2.4. Mérite et récompense

L’organisation économique que préconise Hobhouse prétend, néanmoins, rester fidèle au libéralisme en continuant à mettre en valeur l’effort personnel. En effet, la répartition des richesses proportionnellement au mérite individuel est l’un des fondements de la justice économique hobhousienne. Elle participe, à ce titre, de la même justice sociale qui exige que l’on distribue à chacun un revenu minimum vital. On trouve donc au coeur de la pensée de l’auteur une définition de la justice économique comme une rémunération qui consiste en un équilibre entre le l’individu et son mérite.

Toutefois, l’examen de la notion de mérite (desert) est l’objet d’une reformulation caractéristique de la part de l’auteur. D’abord, comme nous l’avons montré ci-dessus, aucun mérite n’est strictement individuel, une part en revient toujours à la collectivité. En effet, dans la sphère de l’individu, le mérite est généralement défini comme fonction de l’effort du travailleur, d’une part, et de la qualité du bien produit ou du service rendu d’autre part. Hobhouse ne peut se satisfaire d’une telle définition : la qualité d’une production dépend bien plus de facteurs extérieurs à l’individu que de son talent propre. De plus, on peut imaginer un individu plein de bonne volonté, accomplissant des efforts quotidiens, mais échouant pourtant à produire un résultat valable. L’auteur préfère donc s’en tenir à une définition du mérite qui évalue la participation au Bien Commun, ce qui est plus logique à ses yeux, d’autant qu’elle permet de prendre en compte le service moral tout autant que le service matériel. Ainsi, sur le plan moral, l’individu qui fait des efforts sans résultat participe plus, a priori, au Bien Commun que celui qui n’obtient pas de résultat par paresse, car au moins il dispose d’une certaine discipline qui témoigne de son développement moral, qui profite au développement moral de l’ensemble de la société.
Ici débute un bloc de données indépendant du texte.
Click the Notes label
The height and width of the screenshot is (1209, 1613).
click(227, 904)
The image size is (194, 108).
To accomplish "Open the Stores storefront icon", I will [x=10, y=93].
Le mérite, que Hobhouse a redéfini, suppose une récompense. Idéalement, la satisfaction morale de l’accomplissement du devoir envers la communauté devrait suffire, mais cela supposerait d’avoir atteint un stade très avancé du développement harmonique. En attendant, il faut prévoir une motivation matérielle qui récompense le mérite. Si la richesse est effectivement la récompense du mérite du travail et du talent, alors elle est conforme aux exigences de la justice, mais en l’état actuel de l’économie c’est loin d’être le cas. Hobhouse introduit là une distinction qui sous-tend toute son organisation économique, celle de l’enrichissement mérité ou non-mérité. Cette distinction n’est, certes, pas sans rappeler l’opposition entre earned et unearned increment 347 qui devait donner lieu, selon Mill, à une imposition différente, et l’on en trouve effectivement la trace ici. Mais la distinction hobhousienne est le reflet de la conception organique ; le critère d’évaluation est explicitement lié au Bien Commun. Il faut considérer comme méritant ce qui profite au Bien Commun et la récompense comme la manifestation de la relation de réciprocité entre la collectivité et l’individu. En d’autres termes, lorsqu’on examine la légitimité d’une richesse, il s’agit de savoir si l’enrichissement personnel est un juste retour de la participation au Bien Commun. Réciproquement, la récompense accordée en fonction du mérite doit aussi servir les intérêts du Bien Commun. C’est le cas lorsqu’elle constitue une motivation personnelle à l’effort et à l’entreprise, Hobhouse affirme, en effet, que « ‘le point essentiel de l’économie libérale [telle qu’il l’entend] est le rapport direct du service social et de la récompense’ 348 ».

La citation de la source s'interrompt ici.